Model pengaturan kolaboratif
Berangkat dari ketiga pendekatan di atas, berbagai negara demokrasi mengatur agar jurnalisme tetap pada jalurnya sebagai public good. Pengaturan tidak semata pada proteksi agar jurnalisme investigasi tetap mendapat ruang yang memadai di ranah digital, tetapi agar media berita dan platform digital saling berkolaborasi menjaga hak publik atas informasi yang berkualitas. Dalam hal ini, UU Pers, Penyiaran, dan ketentuan publisher right harus berada dalam satu misi proteksi kebebasan pers dan keberlanjutannya. Selain memastikan hak publik terlayani oleh jurnalisme investigasi di ranah digital, pelarangan atas kepemilikan media pers oleh politisi menjadi sangat urgen agar kredibilitas media terjaga.
Spektrum kebijakan terkait media pers di dunia menganut dua rezim klasik.
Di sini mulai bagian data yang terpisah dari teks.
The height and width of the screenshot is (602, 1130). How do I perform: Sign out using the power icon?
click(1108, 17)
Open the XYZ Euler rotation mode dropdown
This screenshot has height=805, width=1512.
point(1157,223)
Yaitu public regulation dan self-regulation, dan dipadukan dengan model collaborative regulation mengingat ekosistemnya bersifat global, melibatkan korporasi digital transnasional. Model public regulation mengasumsikan bahwa praktek komunikasi siaran jurnalistik yang memakai frekuensi sebagai ranah publik harus melibatkan otoritas independen atas nama pemerintah dan publik selaku regulator. Model ini berangkat dari norma infrastruktur penyiaran sebagai kekayaan publik di satu sisi dan menuntut media menjaga kontennya agar selaras dengan hak publik disisi lain. Dalam praktek di negara-negara demokrasi maju dan negara pasca otoriter, penerjemahan diksi publik tidak mengacu pada pemerintah tetapi lembaga independen seperti Ofcom di Inggris dan KPI atau Dewan Pers di Indonesia.
Sementara itu model self-regulation memberikan ruang otonomi kepada media pers atau individu jurnalis, terutama yang berkaitan isi berita dan etik (non-infrastruktur) untuk mengatur dirinya sendiri. Nah, siaran jurnalistik sebagai public good, membutuhkan kerangka pikir self-regulation yang ketat, sebab intervensi pemerintah lewat model public regulation yang melampaui infrastruktur dapat beresiko pembatasan informasi. Ke depan ketika platform digital menjadi ruang publik, collaborative regulation adalah pendekatan alternatif guna menegosiasikan kepentingan pers, negara dan platform digital.
Dalam konteks di Indonesia, pengaturan terkait jurnalistik sebetulnya berada di dua ranah regulasi: UU Pers dan UU Penyiaran. UU Pers mengacu sepenuhnya pada rezim bahwa jurnalistik adalah public good dan karenanya ketentuan lebih lanjut dimandatkan pada komunitas pers melalui Dewan Pers sebagai moda self-regulation. Sedangkan UU Penyiaran No. 32/2002 tidak perlu mengatur konten jurnalistik secara mendetail karena hal ini ranah UU Pers. Akhirnya, semua pihak harus menyadari bahwa kebebasan pers melalui jurnalisme yang memeriksa kekuasaan (investigasi) adalah amanat reformasi yang menghapus intervensi otoritas politik kepada media pers. Gagasan pelarangan jurnalistik investigasi dalam RUU Penyiaran adalah langkah berbahaya. Selain melawan ketentuan UU Pers, juga mengkhianati norma jurnalisme sebagai public good dan pilar demokrasi.
Penulis: Masduki
Guru Besar Kajian Media dan Jurnalisme, Universitas Islam Indonesia, Yogyakarta dan Dewan Pendiri Rumah Perubahan LPP, RI.
Tulisan ini pernah diimuat sebelumnya di Kompas edisi Senin, 27 Mei 2024. Dimuat kembali untuk kepentingan nonkomersil, edukasi, dan advokasi demokratisasi media.